« Le Séminaire Palaisien » | Clément Bonnet & Avetik Karagulyan
Chaque session du séminaire est divisée en deux présentations scientifiques de 40 minutes chacune : 30 minutes d’exposé et 10 minutes de questions. Clément Bonnet & Avetik Karagulyan animeront la session de janvier 2026 !
Inscriptions gratuites mais obligatoires, dans la limite des places disponibles. Un buffet sera servi à l'issue du séminaire.
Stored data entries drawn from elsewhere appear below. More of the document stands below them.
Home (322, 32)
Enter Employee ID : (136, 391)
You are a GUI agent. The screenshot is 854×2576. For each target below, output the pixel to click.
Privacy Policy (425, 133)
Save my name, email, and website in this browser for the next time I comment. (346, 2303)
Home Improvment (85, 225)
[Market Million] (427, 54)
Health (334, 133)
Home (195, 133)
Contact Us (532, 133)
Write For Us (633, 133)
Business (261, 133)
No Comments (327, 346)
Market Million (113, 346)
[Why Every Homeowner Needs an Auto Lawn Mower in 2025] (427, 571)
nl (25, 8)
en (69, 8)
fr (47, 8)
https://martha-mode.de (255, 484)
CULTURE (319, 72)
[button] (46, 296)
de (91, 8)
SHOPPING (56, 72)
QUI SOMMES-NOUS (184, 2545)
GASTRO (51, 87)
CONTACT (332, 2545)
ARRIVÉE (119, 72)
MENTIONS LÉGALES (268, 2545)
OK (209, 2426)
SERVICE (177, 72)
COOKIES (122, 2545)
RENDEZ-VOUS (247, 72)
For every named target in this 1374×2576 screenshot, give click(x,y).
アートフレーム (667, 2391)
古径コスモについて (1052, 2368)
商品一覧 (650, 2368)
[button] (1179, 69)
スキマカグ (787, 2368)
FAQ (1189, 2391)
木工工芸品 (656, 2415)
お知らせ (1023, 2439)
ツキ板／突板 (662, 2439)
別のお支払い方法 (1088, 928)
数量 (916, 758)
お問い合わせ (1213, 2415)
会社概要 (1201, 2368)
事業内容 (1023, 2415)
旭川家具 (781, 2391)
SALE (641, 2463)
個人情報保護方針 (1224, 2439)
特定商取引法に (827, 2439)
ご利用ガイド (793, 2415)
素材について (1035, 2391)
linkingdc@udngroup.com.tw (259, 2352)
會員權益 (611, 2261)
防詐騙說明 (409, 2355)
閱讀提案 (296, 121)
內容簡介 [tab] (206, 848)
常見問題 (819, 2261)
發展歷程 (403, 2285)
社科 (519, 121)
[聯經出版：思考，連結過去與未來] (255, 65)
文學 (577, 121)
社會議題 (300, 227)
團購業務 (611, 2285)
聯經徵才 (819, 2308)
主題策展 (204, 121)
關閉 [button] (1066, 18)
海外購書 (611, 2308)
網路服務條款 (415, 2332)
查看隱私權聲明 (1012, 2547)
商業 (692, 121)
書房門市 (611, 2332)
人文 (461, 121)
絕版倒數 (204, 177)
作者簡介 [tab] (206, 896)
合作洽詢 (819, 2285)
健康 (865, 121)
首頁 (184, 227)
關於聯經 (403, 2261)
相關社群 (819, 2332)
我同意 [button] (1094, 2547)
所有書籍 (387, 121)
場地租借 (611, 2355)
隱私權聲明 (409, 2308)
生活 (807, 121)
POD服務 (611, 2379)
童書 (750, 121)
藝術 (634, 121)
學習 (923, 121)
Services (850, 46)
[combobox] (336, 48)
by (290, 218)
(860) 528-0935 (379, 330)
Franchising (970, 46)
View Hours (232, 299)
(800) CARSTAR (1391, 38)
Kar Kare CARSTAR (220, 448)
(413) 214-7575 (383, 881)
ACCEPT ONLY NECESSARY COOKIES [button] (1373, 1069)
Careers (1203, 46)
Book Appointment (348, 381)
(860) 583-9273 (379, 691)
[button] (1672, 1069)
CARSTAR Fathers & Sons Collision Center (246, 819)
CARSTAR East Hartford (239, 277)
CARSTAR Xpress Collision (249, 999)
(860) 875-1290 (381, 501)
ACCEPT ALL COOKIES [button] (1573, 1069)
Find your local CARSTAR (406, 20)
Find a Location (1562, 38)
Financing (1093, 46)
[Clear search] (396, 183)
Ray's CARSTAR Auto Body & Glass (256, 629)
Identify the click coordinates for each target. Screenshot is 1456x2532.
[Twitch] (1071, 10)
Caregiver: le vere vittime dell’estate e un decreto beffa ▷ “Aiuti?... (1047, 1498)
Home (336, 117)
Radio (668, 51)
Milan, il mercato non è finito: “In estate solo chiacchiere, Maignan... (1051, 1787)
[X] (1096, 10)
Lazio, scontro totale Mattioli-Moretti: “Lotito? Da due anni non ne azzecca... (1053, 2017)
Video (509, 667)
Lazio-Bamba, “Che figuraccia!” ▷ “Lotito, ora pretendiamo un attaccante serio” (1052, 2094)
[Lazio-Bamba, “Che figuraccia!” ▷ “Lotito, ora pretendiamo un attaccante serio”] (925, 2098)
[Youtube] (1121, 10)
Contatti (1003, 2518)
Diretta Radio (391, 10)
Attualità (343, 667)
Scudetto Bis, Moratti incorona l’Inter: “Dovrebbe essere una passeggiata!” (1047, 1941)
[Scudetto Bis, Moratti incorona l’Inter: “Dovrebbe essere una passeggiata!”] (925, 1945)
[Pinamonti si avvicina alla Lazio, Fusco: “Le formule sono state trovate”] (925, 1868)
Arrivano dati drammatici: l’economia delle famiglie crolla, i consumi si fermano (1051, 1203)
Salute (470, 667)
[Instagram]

Many applications in machine learning involve data represented as probability distributions. The emergence of such data requires radically novel techniques to design tractable distances and gradient flows on probability distributions over this type of (infinite-dimensional) objects. For instance, being able to flow labeled datasets is a core task for applications ranging from domain adaptation to transfer learning or dataset distillation. In this setting, we propose to represent each class by the associated conditional distribution of features, and to model the dataset as a mixture distribution supported on these classes (which are themselves probability distributions), meaning that labeled datasets can be seen as probability distributions over probability distributions. We endow this space with a metric structure from optimal transport, namely the Wasserstein over Wasserstein (WoW) distance, derive a differential structure on this space, and define WoW gradient flows. The latter enables to design dynamics over this space that decrease a given objective functional. We apply our framework to transfer learning and dataset distillation tasks, leveraging our gradient flow construction as well as novel tractable functionals that take the form of Maximum Mean Discrepancies with Sliced-Wasserstein based kernels between probability distributions. We also introduce a new sliced distance specifically designed to the space of probability over probability distributions through projections using the Busemann function.
Federated sampling algorithms have recently gained great popularity in the community of machine learning and statistics. In this talk we will present the problem of sampling in the federated learning framework and discuss variants of algorithms called Error Feedback Langevin algorithms (ELF) that are designed for this setting. In particular, we will discuss how the combinations of EF21 and EF21-P with the federated Langevin Monte-Carlo improve on prior methods.